L'heure normale de l'Est


Wouf! Pas facile le changement d’heure! J’ai plus l’impression qu’on a changé de siècle et qu’on est à l’époque des ténèbres, une chance qu’il y a les oméga 3 et l’huile de poisson pour passer à travers. On dirait que vu qu’il fait noir à 16h maintenant on a le droit de manger du gâteau, des pâtes, des plats mijotés, des patates pillées, du pain avec du beurre. Pour survivre à la semaine historique qui se déplie devant nos yeux dès ce soir, je me suis fait un petit mélange de noix que je me sers en collation en portions d’ ¼ de tasse pré-mesuré dans un mini Tupperware pour m’assurer que je n’en mange pas 4 tasses d’un coup sans m’en rendre compte. J’ai mélangé des ingrédients qui contribuent au bonheur : (en commençant par le bas) graines de lin, pollen d’abeille, abricots secs, pistaches grillées, gingembre cristallisé (bof, la prochaine fois je vais laisser faire le gingembre le goût est trop prononcé et camoufle un peu le reste je remplacerais par noix de coco grillée), graines de citrouille grillées, mangue séchée, amandes effilées. Hier soir j’ai triché et j’ai versé un peu de ce mélange dans un yaourt blanc avec un peu de miel.
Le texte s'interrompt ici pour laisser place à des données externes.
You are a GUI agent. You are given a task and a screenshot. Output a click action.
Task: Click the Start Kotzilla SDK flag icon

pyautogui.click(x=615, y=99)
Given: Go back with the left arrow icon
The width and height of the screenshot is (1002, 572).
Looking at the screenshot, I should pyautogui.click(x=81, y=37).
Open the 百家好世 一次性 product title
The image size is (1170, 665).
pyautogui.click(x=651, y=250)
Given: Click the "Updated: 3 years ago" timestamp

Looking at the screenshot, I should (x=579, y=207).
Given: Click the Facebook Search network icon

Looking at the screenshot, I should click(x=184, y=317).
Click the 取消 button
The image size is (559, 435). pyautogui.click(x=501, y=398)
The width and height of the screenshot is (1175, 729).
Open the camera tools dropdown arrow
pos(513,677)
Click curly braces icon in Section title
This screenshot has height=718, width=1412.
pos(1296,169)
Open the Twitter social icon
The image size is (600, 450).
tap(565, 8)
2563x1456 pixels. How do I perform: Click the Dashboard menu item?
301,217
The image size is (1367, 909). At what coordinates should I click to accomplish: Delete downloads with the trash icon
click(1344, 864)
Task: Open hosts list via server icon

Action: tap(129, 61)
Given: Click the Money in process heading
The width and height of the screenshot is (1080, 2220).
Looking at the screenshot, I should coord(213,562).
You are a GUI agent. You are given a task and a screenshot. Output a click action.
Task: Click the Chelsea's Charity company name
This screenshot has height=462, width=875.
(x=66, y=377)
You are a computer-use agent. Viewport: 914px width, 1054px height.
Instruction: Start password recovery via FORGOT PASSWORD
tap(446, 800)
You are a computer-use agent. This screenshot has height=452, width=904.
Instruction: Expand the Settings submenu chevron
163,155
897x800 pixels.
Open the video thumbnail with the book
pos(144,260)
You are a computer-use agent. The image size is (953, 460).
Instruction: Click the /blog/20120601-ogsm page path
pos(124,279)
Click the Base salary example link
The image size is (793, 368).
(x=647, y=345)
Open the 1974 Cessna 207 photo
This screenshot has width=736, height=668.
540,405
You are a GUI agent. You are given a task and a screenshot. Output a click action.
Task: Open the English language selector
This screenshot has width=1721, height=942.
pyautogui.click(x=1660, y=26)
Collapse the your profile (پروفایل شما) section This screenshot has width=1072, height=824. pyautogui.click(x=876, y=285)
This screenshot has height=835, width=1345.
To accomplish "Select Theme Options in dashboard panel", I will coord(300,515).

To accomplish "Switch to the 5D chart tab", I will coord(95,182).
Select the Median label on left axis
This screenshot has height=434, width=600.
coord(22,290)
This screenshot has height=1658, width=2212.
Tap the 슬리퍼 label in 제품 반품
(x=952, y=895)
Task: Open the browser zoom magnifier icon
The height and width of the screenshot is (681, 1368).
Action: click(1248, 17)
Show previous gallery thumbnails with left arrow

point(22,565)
J’ai acheté un beau petit torchon mauve pour la vaiselle chez Arthur Quentin ce week-end alors que je visitais pour la deuxième fois ma poêle en cuivre à 200$ accrochée juste au dessus de la caisse. Le caissier m’a dit que c’était un investissement à long terme. Ma mère me tricote un chandail de laine pour Noël cette année donc je ne consommerai pas mon amour avec la poêle avant un petit bout.